### RECORDED DATA
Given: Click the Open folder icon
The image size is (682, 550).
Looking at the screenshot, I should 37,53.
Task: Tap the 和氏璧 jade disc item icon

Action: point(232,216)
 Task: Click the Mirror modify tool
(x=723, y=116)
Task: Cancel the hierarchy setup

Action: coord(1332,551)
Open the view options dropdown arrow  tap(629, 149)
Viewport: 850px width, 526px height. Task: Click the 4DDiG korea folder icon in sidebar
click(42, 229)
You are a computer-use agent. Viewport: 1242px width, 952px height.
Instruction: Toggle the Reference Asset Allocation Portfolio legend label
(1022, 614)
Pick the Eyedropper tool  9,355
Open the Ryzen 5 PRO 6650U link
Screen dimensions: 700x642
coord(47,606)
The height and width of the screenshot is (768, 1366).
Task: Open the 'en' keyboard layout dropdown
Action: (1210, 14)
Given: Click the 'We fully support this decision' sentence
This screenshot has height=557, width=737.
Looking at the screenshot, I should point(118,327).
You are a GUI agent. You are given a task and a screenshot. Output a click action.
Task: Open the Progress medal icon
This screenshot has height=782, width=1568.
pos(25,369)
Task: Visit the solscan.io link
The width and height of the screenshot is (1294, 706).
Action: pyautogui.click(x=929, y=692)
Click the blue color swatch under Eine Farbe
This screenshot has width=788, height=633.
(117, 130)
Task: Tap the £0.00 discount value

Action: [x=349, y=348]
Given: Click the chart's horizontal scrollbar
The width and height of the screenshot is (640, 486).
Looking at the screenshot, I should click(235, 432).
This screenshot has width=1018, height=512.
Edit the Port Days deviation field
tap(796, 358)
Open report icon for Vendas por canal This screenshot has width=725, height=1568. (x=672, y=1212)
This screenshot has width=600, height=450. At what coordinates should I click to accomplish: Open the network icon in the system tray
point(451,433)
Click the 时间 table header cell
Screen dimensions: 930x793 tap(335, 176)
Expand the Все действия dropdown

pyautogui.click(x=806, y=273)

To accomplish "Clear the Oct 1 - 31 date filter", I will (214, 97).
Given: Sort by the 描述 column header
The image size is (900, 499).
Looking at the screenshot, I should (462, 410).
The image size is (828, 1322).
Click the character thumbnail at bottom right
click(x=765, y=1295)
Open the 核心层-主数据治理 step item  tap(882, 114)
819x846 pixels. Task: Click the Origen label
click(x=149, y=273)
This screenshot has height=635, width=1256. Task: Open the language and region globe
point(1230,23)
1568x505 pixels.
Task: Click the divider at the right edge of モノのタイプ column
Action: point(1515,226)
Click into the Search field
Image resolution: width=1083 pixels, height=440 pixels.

### TASK DIRECTIONS
Transcribe, in full, each record that appears above.

### REPLY
Given: Click the Open folder icon
The image size is (682, 550).
Looking at the screenshot, I should 37,53.
Task: Tap the 和氏璧 jade disc item icon

Action: point(232,216)
 Task: Click the Mirror modify tool
(x=723, y=116)
Task: Cancel the hierarchy setup

Action: coord(1332,551)
Open the view options dropdown arrow  tap(629, 149)
Viewport: 850px width, 526px height. Task: Click the 4DDiG korea folder icon in sidebar
click(42, 229)
You are a computer-use agent. Viewport: 1242px width, 952px height.
Instruction: Toggle the Reference Asset Allocation Portfolio legend label
(1022, 614)
Pick the Eyedropper tool  9,355
Open the Ryzen 5 PRO 6650U link
Screen dimensions: 700x642
coord(47,606)
The height and width of the screenshot is (768, 1366).
Task: Open the 'en' keyboard layout dropdown
Action: (1210, 14)
Given: Click the 'We fully support this decision' sentence
This screenshot has height=557, width=737.
Looking at the screenshot, I should point(118,327).
You are a GUI agent. You are given a task and a screenshot. Output a click action.
Task: Open the Progress medal icon
This screenshot has height=782, width=1568.
pos(25,369)
Task: Visit the solscan.io link
The width and height of the screenshot is (1294, 706).
Action: pyautogui.click(x=929, y=692)
Click the blue color swatch under Eine Farbe
This screenshot has width=788, height=633.
(117, 130)
Task: Tap the £0.00 discount value

Action: [x=349, y=348]
Given: Click the chart's horizontal scrollbar
The width and height of the screenshot is (640, 486).
Looking at the screenshot, I should click(235, 432).
This screenshot has width=1018, height=512.
Edit the Port Days deviation field
tap(796, 358)
Open report icon for Vendas por canal This screenshot has width=725, height=1568. (x=672, y=1212)
This screenshot has width=600, height=450. At what coordinates should I click to accomplish: Open the network icon in the system tray
point(451,433)
Click the 时间 table header cell
Screen dimensions: 930x793 tap(335, 176)
Expand the Все действия dropdown

pyautogui.click(x=806, y=273)

To accomplish "Clear the Oct 1 - 31 date filter", I will (214, 97).
Given: Sort by the 描述 column header
The image size is (900, 499).
Looking at the screenshot, I should (462, 410).
The image size is (828, 1322).
Click the character thumbnail at bottom right
click(x=765, y=1295)
Open the 核心层-主数据治理 step item  tap(882, 114)
819x846 pixels. Task: Click the Origen label
click(x=149, y=273)
This screenshot has height=635, width=1256. Task: Open the language and region globe
point(1230,23)
1568x505 pixels.
Task: Click the divider at the right edge of モノのタイプ column
Action: point(1515,226)
Click into the Search field
Image resolution: width=1083 pixels, height=440 pixels.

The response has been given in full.